Dans le secteur de l’artisanat ou celui de l’entrepreneuriat, les femmes sont de plus en plus nombreuses depuis les dix dernières années. Dans ce milieu, la profession se féminise de plus en plus. Cela dit, leur parcours n’a pas été de tout repos. Zoom sur leurs témoignages.
Chahida Whibi, originaire de Nabeul, est l’exemple même d’une vraie militante que la vie n’a pas épargnée. Elle a perdu tout ce qu’elle avait : ses deux enfants, un qui avait 6 ans et l’autre 10 ans dans l’incendie de sa maison. Elle nous raconte avec émotion : « J’ai tout perdu quand ma maison a pris feu, je n’ai eu aucune compensation de la part de l’Etat. J’ai dû me relever toute seule, avec un mari hospitalisé, alors que j’étais enceinte et le médecin à cette époque m’a prévenue que l’enfant serait handicapé. Je ne savais plus quoi faire quand par hasard, j’ai rencontré un représentant d’Enda avec qui j’ai commencé à travailler, en me spécialisant dans la fabrication artisanale des produits du terroir comme la Bssissa.« .
Cela fait plus de 16 ans qu’elle fait ce travail. Elle ajoute: « Maintenant, je suis mon propre chef entrepreneur, je ne suis plus dans l’informel, mais au contraire, je dispose d’une patente et j’emploie 8 salariées que je considère comme mes proches ».
Chahida est devenue en revanche une référence dans le domaine de l’épicerie fine. Aujourd’hui, elle expose aussi bien dans les foires nationales qu’internationales. A ce jour, elle a obtenu un total de quatorze prêts d’une valeur de 31.700 dinars.
Autre exemple de réussite: Wafa Makhlouf qui incarne la jeunesse dans le monde politique. Elle est députée indépendante et présidente du CJD international. Elle déclare: » Je suis le fruit du système tunisien qui a réussi qu’on le veuille ou non ». Mariée à l’âge de 19 ans, et maman à l’âge de 21 ans, elle souligne qu’elle a obtenu sa maîtrise en finances, après 8 ans « parce qu’être maman et poursuivre ses études en même temps ce n’est pas évident, » a-t-elle indiqué.
Selon elle, l’échec n’est pas une fatalité, il suffit de rebondir, peu importe l’âge qu’on a. Elle ajoute: « Plus on est déterminé, plus on va de l’avant. J’ai créé mon entreprise en 2003, j’ai travaillé sur le secteur de la collecte des déchets ménagers et le nettoyage des plages. Et le fait de faire partie de la société civile m’a permis d’intégrer le CJD et devenir la présidente du Conseil des jeunes dirigeants ( CJD) en 2011 ».
Evoquant les difficultés de survie des entreprises, elle a rappelé que le taux d’échec des entreprises s’élève à 95%, chiffre avancé par l’Agence de Promotion de l’Industrie et de l’Innovation. Selon elle, les clés de réussite d’une entreprise, à travers son expérience, est la diversification des produits et des clients.
Asma Ben Hamida, la « dame de fer », cofondatrice d’Enda, s’est construite une solide réputation au fil des années. Ce qui lui a valu le prix de la Femme d’influence de l’année 2016 pour son action pionnière dans la micro-finance en Tunisie.

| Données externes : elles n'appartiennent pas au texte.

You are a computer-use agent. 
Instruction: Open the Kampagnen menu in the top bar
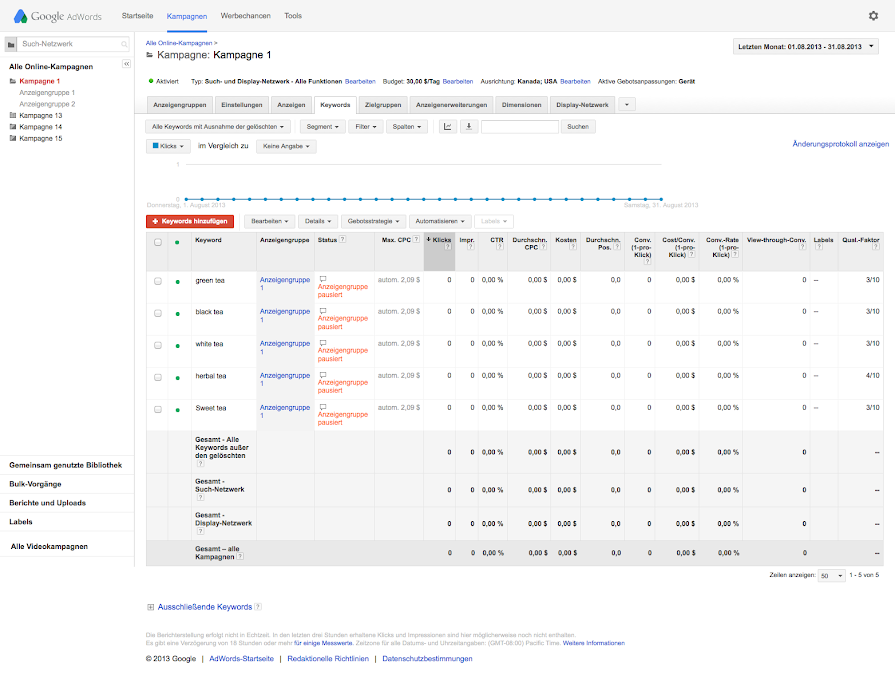(x=188, y=15)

Elle nous déclare : « 60% de nos affiliés sont des femmes. En 22 ans d’activité, nous avons vu défiler chez nous plus de 185.000 Tunisiens ». Sa vision de l’entrepreneuriat féminin : « il faut commencer petit ».

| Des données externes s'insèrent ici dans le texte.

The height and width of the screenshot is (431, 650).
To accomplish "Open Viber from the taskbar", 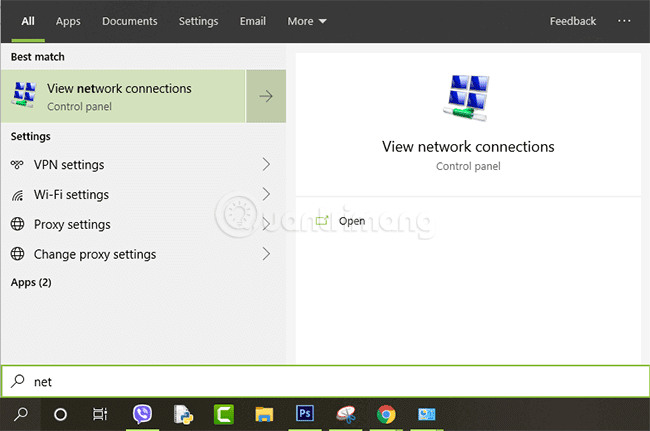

Et de continuer: « Tout le monde ne peut pas commencer comme Bill Gates. Aujourd’hui, des milliers de nos clientes sont devenues des jeunes entrepreneures ».
Sa botte secrète consiste à encourager tout esprit entrepreneurial. Elle précise également: « Nous avons tous été éduqués, malheureusement, pour devenir des salariés. Or il va falloir éradiquer cette mentalité et donner le goût de l’entrepreneuriat aux jeunes et aux femmes, même si cela n’a jamais été facile. Cela dit, il y a un début à tout. D’ailleurs, les Tunisiennes sont par nature des entrepreneures, il suffit de les accompagner au départ ».
« Quand on veut, on peut », dit l’adage. Ces dames, de vraies modèles à suivre, le prouvent.